**Exercise details:**
Type the entries out again exactly as they read, but leave every picture behind.

**Data supplied:**
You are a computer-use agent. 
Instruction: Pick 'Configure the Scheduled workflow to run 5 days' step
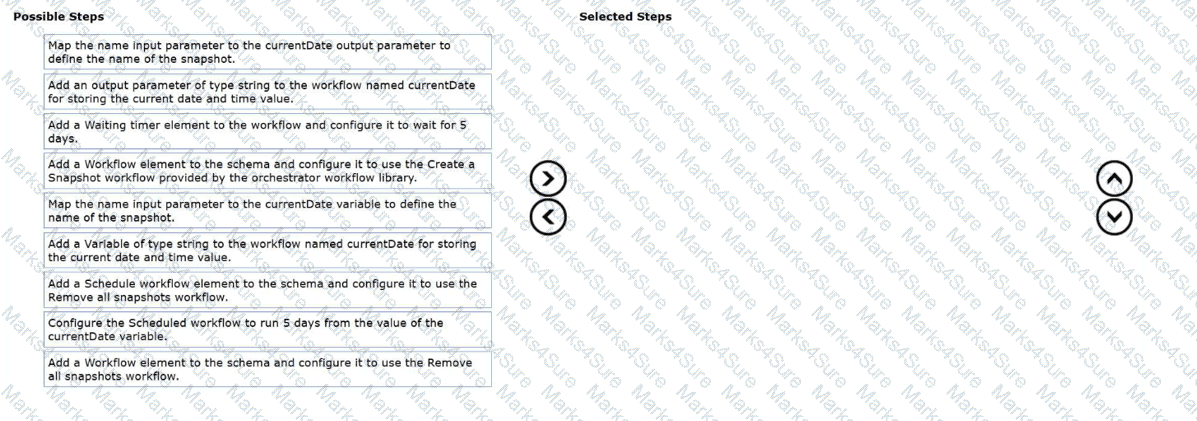[x=268, y=330]
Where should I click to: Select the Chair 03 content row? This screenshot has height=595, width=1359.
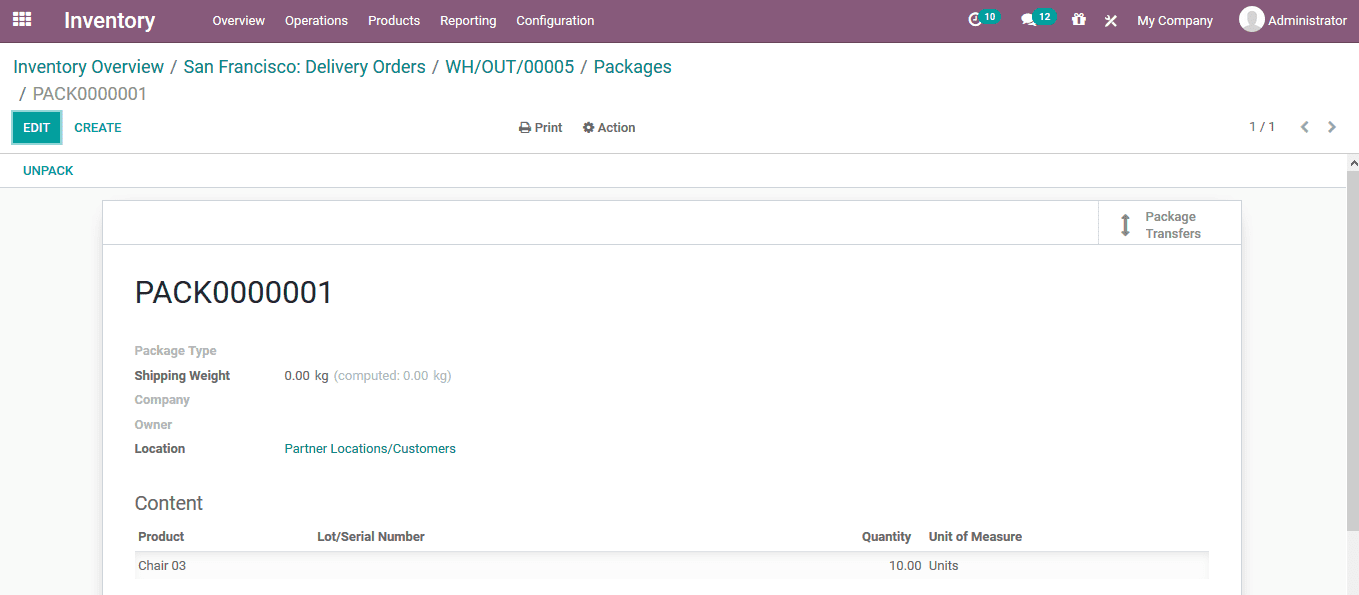coord(400,565)
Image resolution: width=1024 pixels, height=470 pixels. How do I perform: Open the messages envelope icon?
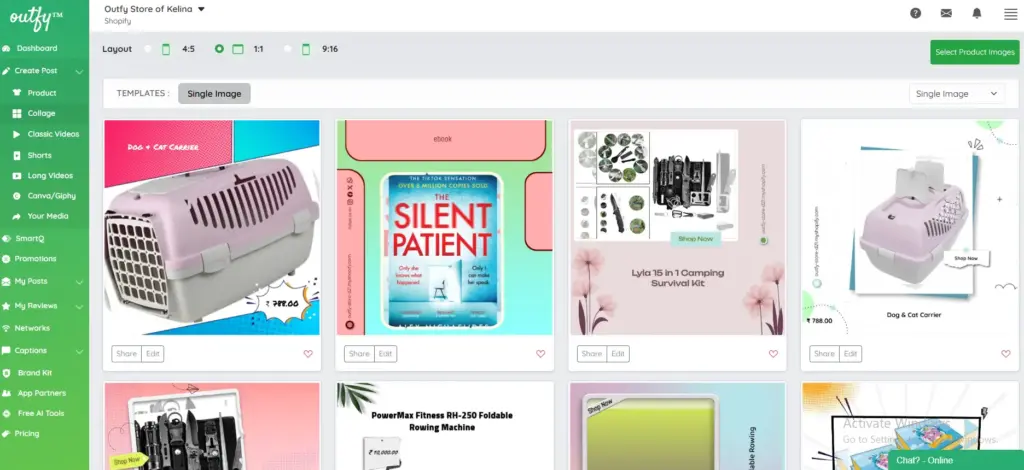(946, 13)
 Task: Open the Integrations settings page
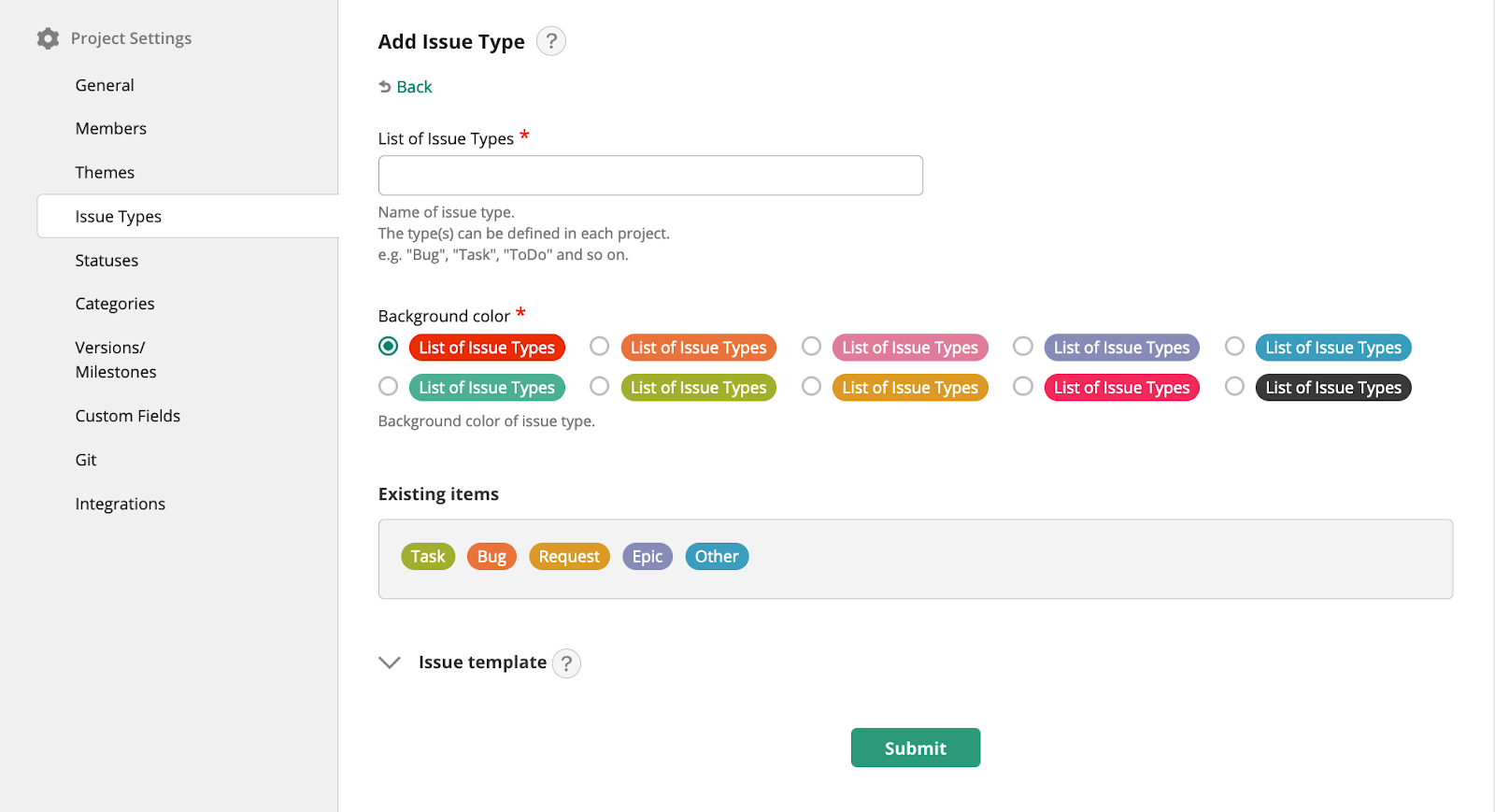tap(121, 504)
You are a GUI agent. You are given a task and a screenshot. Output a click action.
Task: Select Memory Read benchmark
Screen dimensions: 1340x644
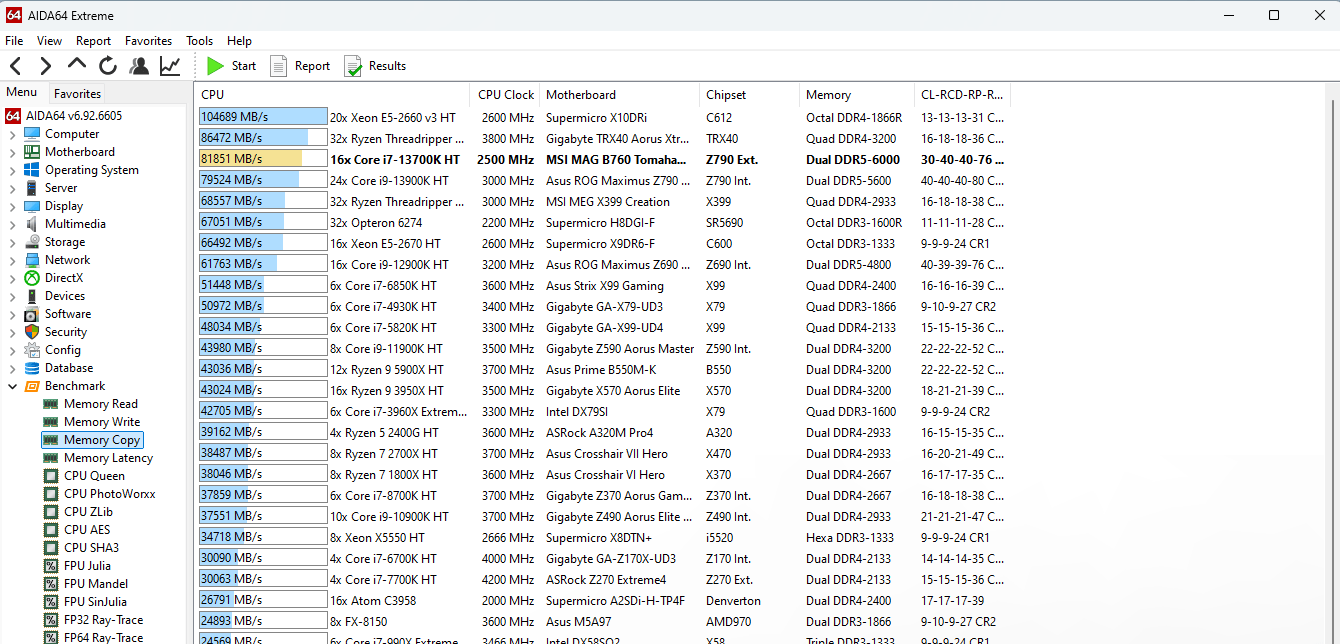coord(100,404)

**Exercise solution:**
You are a computer-use agent. 
Instruction: Pick 'Configure the Scheduled workflow to run 5 days' step
[x=268, y=330]
Where should I click to: Select the Chair 03 content row? This screenshot has height=595, width=1359.
coord(400,565)
Image resolution: width=1024 pixels, height=470 pixels. How do I perform: Open the messages envelope icon?
(946, 13)
 Task: Open the Integrations settings page
tap(121, 504)
You are a GUI agent. You are given a task and a screenshot. Output a click action.
Task: Select Memory Read benchmark
Screen dimensions: 1340x644
coord(100,404)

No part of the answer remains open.